I'm still avoiding my sweater, though. I'm going through my chocolate time, if you know what I mean, and I feel this is a project to begin on a day when I'm feeling wrecklessly brave and confident, not sobbing into my cocoa-wheats at Hallmark commercials.

My cable's going in and out, too, and it's driving me nuts. I hate it when it sticks like that. I get about three seconds of a show, then a minute of black, then several more seconds of show, then black.... I'm about to slap someone. I want to watch this show! Grrrrr.

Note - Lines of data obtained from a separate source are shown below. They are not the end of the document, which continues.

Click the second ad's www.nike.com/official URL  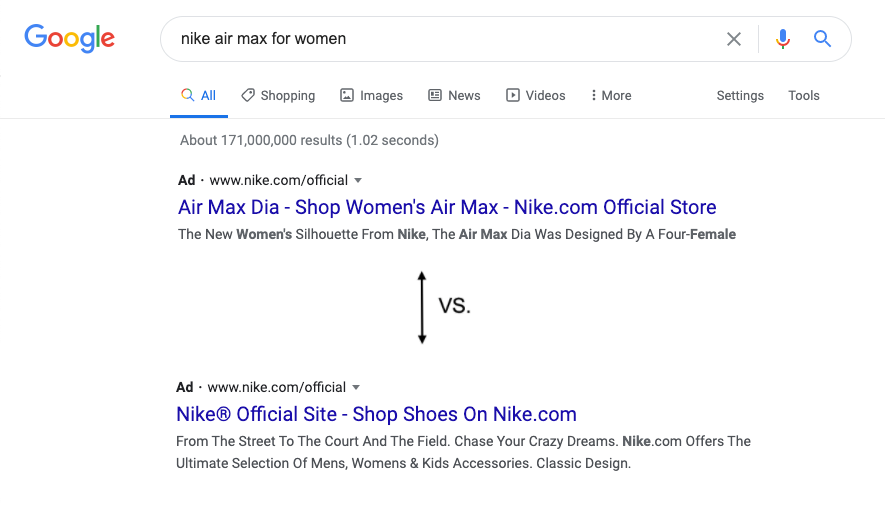(276, 388)
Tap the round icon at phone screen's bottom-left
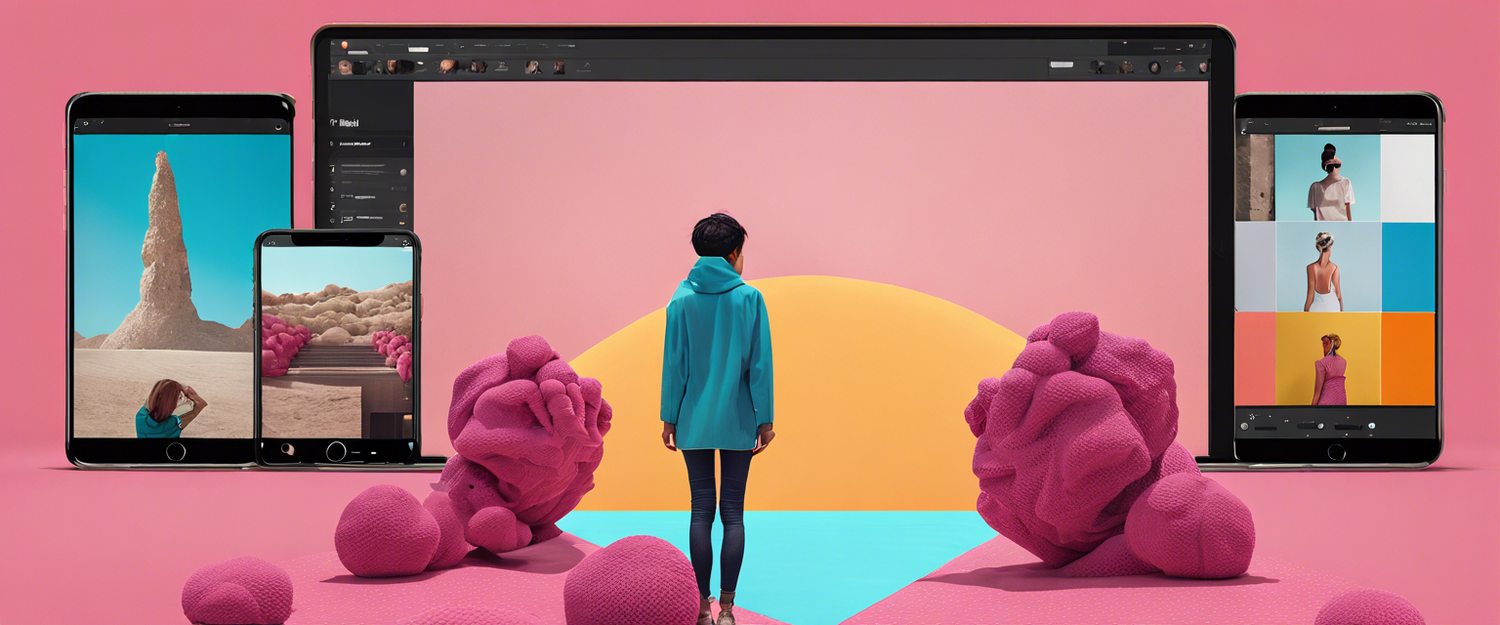The image size is (1500, 625). pyautogui.click(x=287, y=448)

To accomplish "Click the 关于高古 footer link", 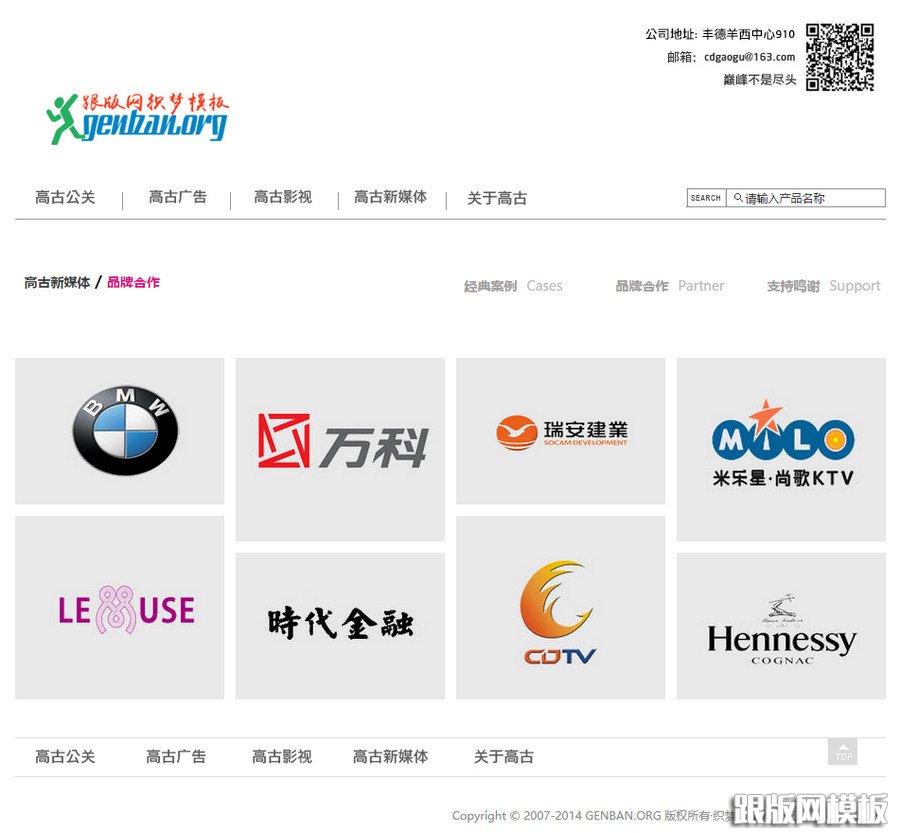I will coord(502,757).
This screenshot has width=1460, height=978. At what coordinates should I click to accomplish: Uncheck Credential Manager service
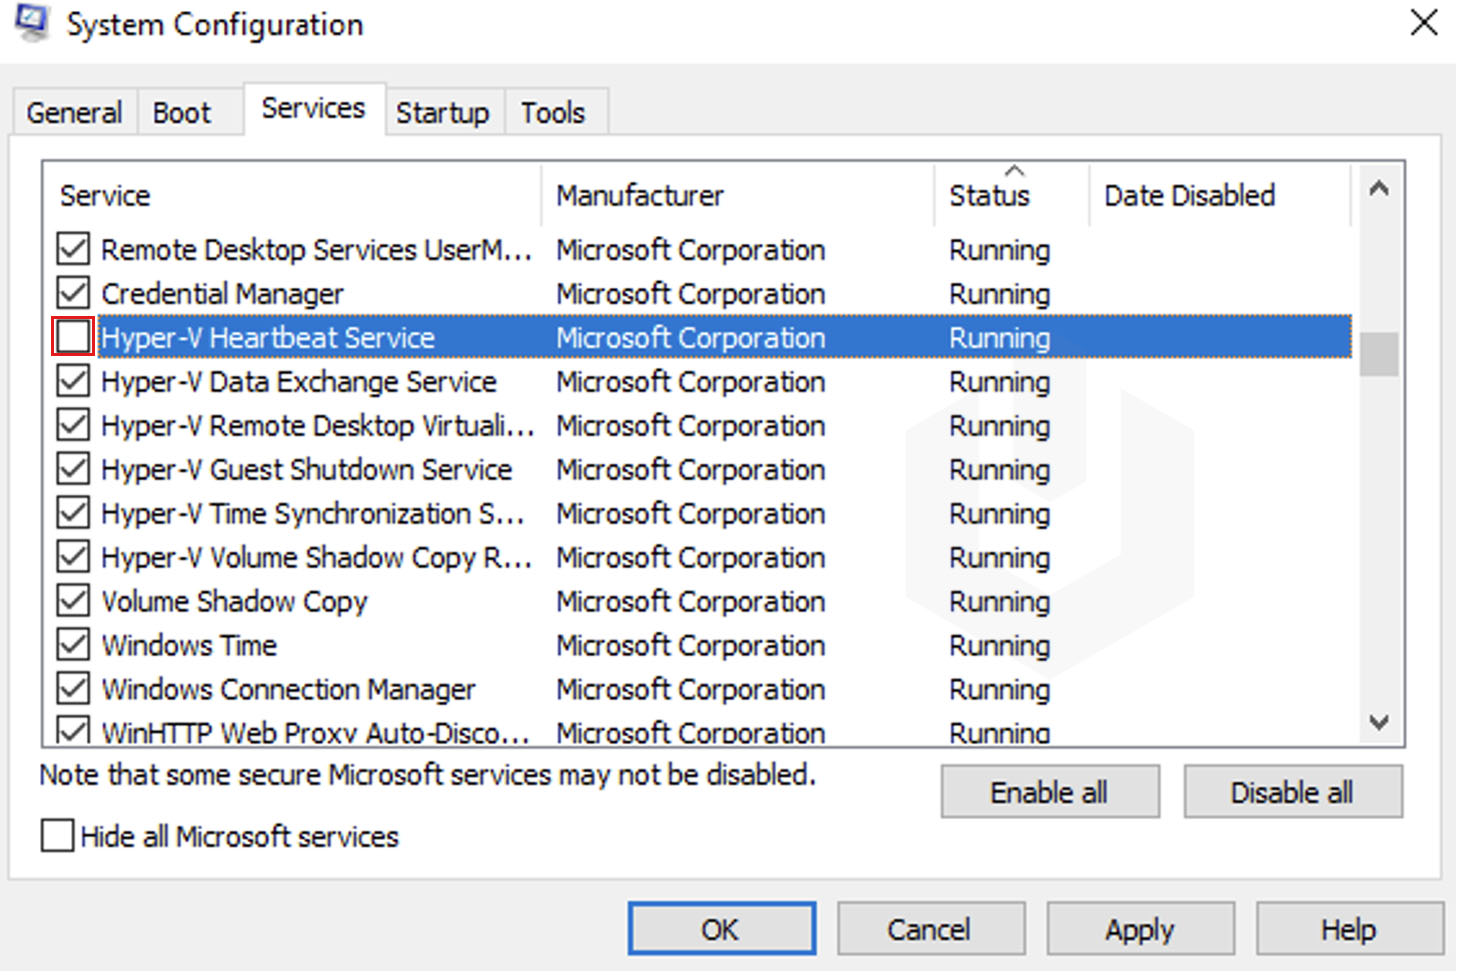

Oh, well. Gives me more time to read the book of Lovecraft stories I got out of the library. Thank God I don't tend to avoid authors based on their politics or personality, or I'd never read these. Eh. So far, he's no M. R. James, but he's ok.

Monday, October 1, 2007

Grrr, Blogger!

I started a post, but Blogger ate it. Which, considering the trouble I'm having getting a picture to upload, is not surprising. Let's try this again.....

I've got a picture here of the yarn I bought for my very firstiest sweater ever:




Isn't it pretty? The picture I'm seeing is quite blue, but in actual real-life, it's more purple. I need to test it for color fastness (which should take all of three seconds) but I'm hesitating. I'm hesitating on starting the sweater itself, too. I'm a chicken when it comes to my knitting, and since a) the sweater is so very, very pretty and b) the yarn is so very, very pretty, I'm hesitant to screw it up. But there's a big part of me that just wants to start it already. Sigh, I'm so torn!


I'm actually supposed to be going to my knitting group tonight, but today was the second day of my "baby-brand-new" gym habit, and my trainer wiped the floor with my weenie a$$. She's far better, and has more finesse than our last personal trainer (my place of employement, while not paying me fair market value for my services, does offer beautiful freebies, which probably more than makes up the difference--we've got a gym and personal trainer, yoga, pilates and a step class, mostly paid medical, fully vested 100% matching up to 100% of our salary 401(k), etc.) who, being a 300 lb former Marine didn't appreciate that, as a female, I sit to pee, or, more precisely, I have to stand up again to get out of the bathroom, and therefore didn't understand that several sets of 75+ speed squats were not a good idea. She modified my workout today to compensate for the fact that I hyperextend my knees (ie, bend them backwards when I lock them). Of course, "modify" does not in any way, shape or form imply she "simplified" or "made it easier"--to the contrary, I got double the ab work today. I almost puked, but my knees aren't sore.


Anyway, I just have to brag on my Nieceling. Four weeks ago, I purchased a book for her in New York City as part of her "Auntie Went On A Trip" swag. It was new. Brand new. Sparkly, even. I asked her to borrow it (I got her Golden Compass, a book I'd always thought of reading but didn't want to buy it for myself), so last Saturday, my father comes in and drops a book on the counter saying "here's the book --insert Nieceling's name here--said you wanted to borrow." I didn't even recognize it. Why, you ask?

Someone done read this one hard, y'all.


At least I know it's been read, LOL! Actually, I don't mind. There's something about a delicately curled and skinned book that speaks of a wanton, voluptuous enjoyment of the contents. This is the bibliophilic equivalent of what happens to Michel Cluizel 98% Dark Chocolate squares when I'm around. I can practically hear her little eyes licking every last word from the page. Another little pervy bibliophile in training. E-eexcellent. *tents fingers and taps them sequentially* Nephew is just as bad, only he tends to be easier on the covers, which is, frankly, surprising. For a little baby linebacker (actually, he got moved to center, which makes sense because in Pee Wee Football terms, hitting Nephew is a bit like ramming a cement wall; ain't nobody getting to the QB with him in front) he's awful delicate with his stuff. It's kind of cute, actually. Although I see it becoming obnoxious and tiring as he gets older. Sigh, fussy men are so...irritating!